My Bipolar Ride on Gem

My hopes to get a lesson on Gem this weekend didn’t work out: something about Trainer sending her own horse through his first 1* event got in the way. How dare she! đŸ˜‰ Plan B was to get a sitter and take a date day on Gem and Pete on the trail. Dusty and I haven’t been on a Wyatt free date since our anniversary last October. That got squashed with thunderstorms in the forecast for all day Sunday.

Saturday afternoon was warm and sunny though, so I hopped on up in the hay field to see what I could accomplish. My aim was to work on canter transitions since that is my current worst skill.

I don’t have any pictures from the ride because my phone took a swim in the toilet that morning and was sitting in a bag of rice (useless by the way) until Sunday morning when I gave up and entered one of Dante’s circle’s of Hell…aka Verizon…to see what could be done which was nothing short of paying a crap ton of money and leaving with a new phone I didn’t want. Ugh.


It was warm enough that I rode in a tank top which generally never happens. My blood is like ice most of the time and I rarely go out in anything short of two layers when it is under 85, but it was super sunny and just felt really good. I dragged Gemmie over to the hay field and clambered aboard in the dressage saddle.

The weather did not disappoint on Sunday. On and off storms that kept the Duo hiding in the shelter

Right away things were crap. Gem either wanted to throw her head down to eat or throw it in the air and zoom around tense and distracted. All I wanted to do was walk. For about 5-7 minutes we fought each other. I cursed her name and eventually told her I should sell her to an endurance home and get a horse that can do the simple things I enjoy doing…like walking, trotting and cantering safely and pleasantly at home.

Then I did something I have never done…I got firm. Not angry. Not rough. Not mean. Not unfair. Just firm. When I said halt I meant halt now, not in 20 feet when she decided to. When I said walk, I meant walk. Not jig, not trot, not stop and eat. Walk. Bend. Turn. Simple things that a 19 year old horse, having been ridden consistently and fairly for the last 7 years, should be able to do without issue. She isn’t green. She isn’t young.

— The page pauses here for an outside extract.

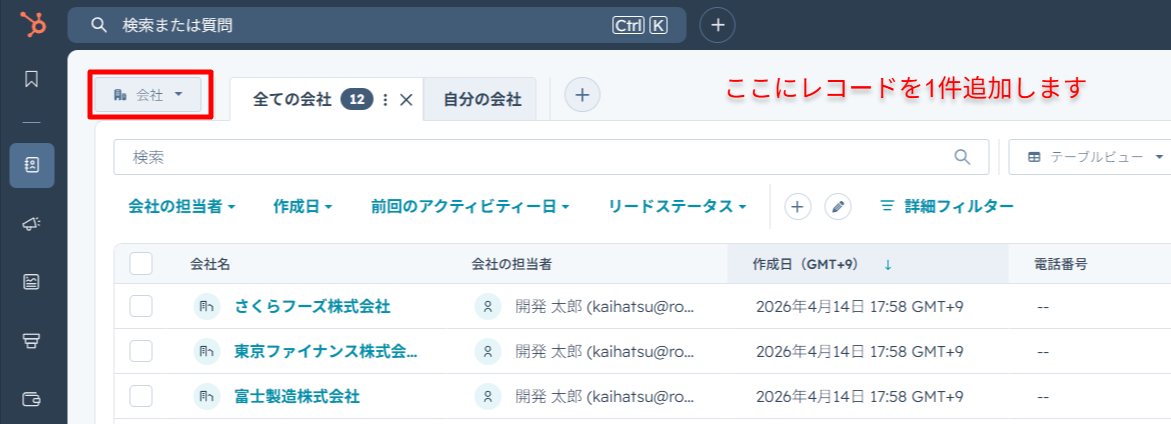Select the 富士製造株式会社 row checkbox

(x=141, y=396)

I realized, up there on her while having no fun at all in those first minutes of the ride, that I no longer have the same horse under me as I did 7 years ago. She isn’t a delicate little egg that will crack and lose the last 2 months of trust I built up if I do one single thing wrong. She can handle the amount of pressure asking her to freaking halt puts on her without losing it. She just doesn’t want to because she has never had to. And that is my fault. I didn’t make the necessary shift in our relationship when it was time, likely 2+ years ago, and have been letting her get away with behaviors she shouldn’t have.

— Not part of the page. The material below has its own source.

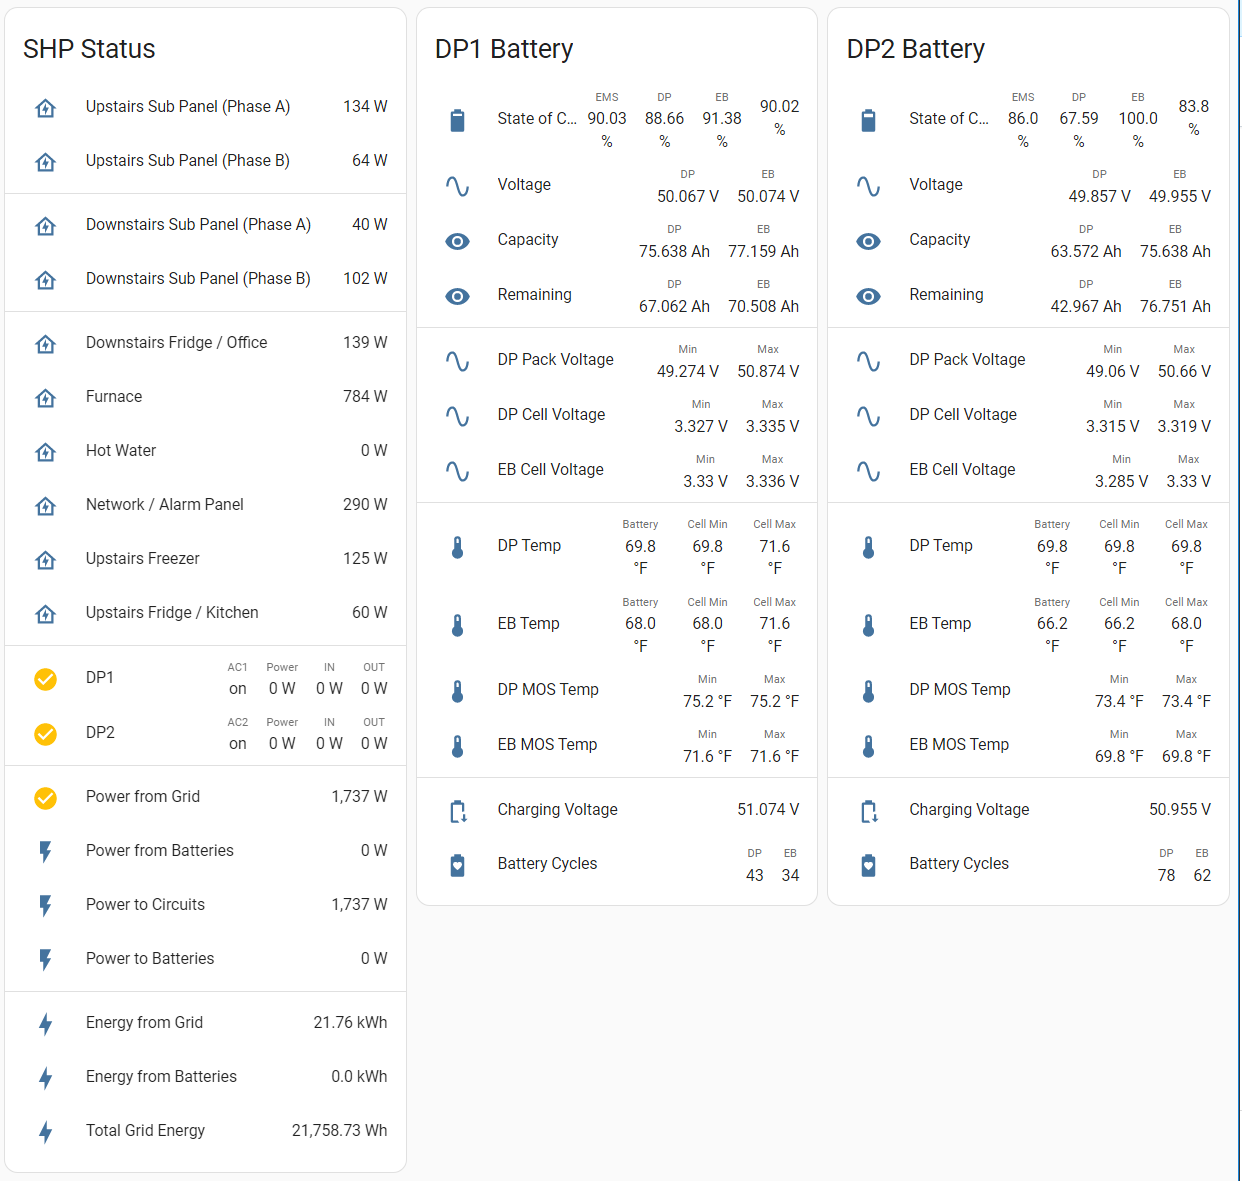
Task: Click the waveform icon beside DP2 Voltage
Action: coord(869,186)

When I became firm with her, informed her that I do mean what I ask, she responded by fighting a bit but then listening. She halted. She walked off. She relaxed. When I finally decided it was time to trot, she picked it up and went around my 20ish meter circle nicely. If she tried to speed up, my half halt and sitting tall told her to slow it back down and maintain her rhythm. All I had to do was be clear, firm and consistent.

The next 40 minutes were a blast!

She floated around the hay field nicely and while she would get distracted at times by traffic or some such, she kept her pace, kept being relaxed and kept being rideable. We did figure 8s, 20 meter circles and larger circles around the perimeter of the area I was working in. She lowered her head, blew out and was a joy.

A beautiful rainbow out our front door

Just when I was beginning to think about working on that canter, she began to turn her head and bite at my leg. I asked her to move on, but she was clearly trying to tell me something. I listen to my horse when able and she is very honest about her feelings, so abnormal behavior such as this is typically her telling me something is off.

I hopped down worried that the girth was pinching her and noted that she was slathered in white foamy sweat. If there is one thing that my Princess hates, it is to be sweaty and here she was lathered! I chuckled at her sad expression and disdain for sweat and called it a day. We had been working pretty hard for 45 minutes and were both hot and sweaty. She had been fantastic and I had learned a valuable lesson.

It is time to hold Gem more accountable for her actions under saddle and quit thinking of her the way I did when she was mentally breakable. Being fair, but firm really helped change the dynamic we had Saturday afternoon.

10 thoughts on “My Bipolar Ride on Gem”

  1. I often tell students (depending on the situation of course) that when they feel a moment of resistance, they can ride through it to find something nice on the other side. This is a great illustration of that! Your conversation with Gem about selling her to an endurance home and getting a nice horse who can do simple things sounds very familiar. Except Ozzy is too lame to sell. So I’m just getting a baby draft horse instead! Hahahaha. I feel your struggle. Ozzy is 16 and has been ridden for twelve years and is still a loon -_- I’m glad your ride ended on a productive note! 45 minutes of hard work is nothing to sneeze at!


    1. Baby drafts though….the answer to everything đŸ™‚ I’m learning that 45 minutes of solid work is nothing to frown at. I’m so used to needing to spend 2+ hours out on trail to accomplish anything. It’s a new era.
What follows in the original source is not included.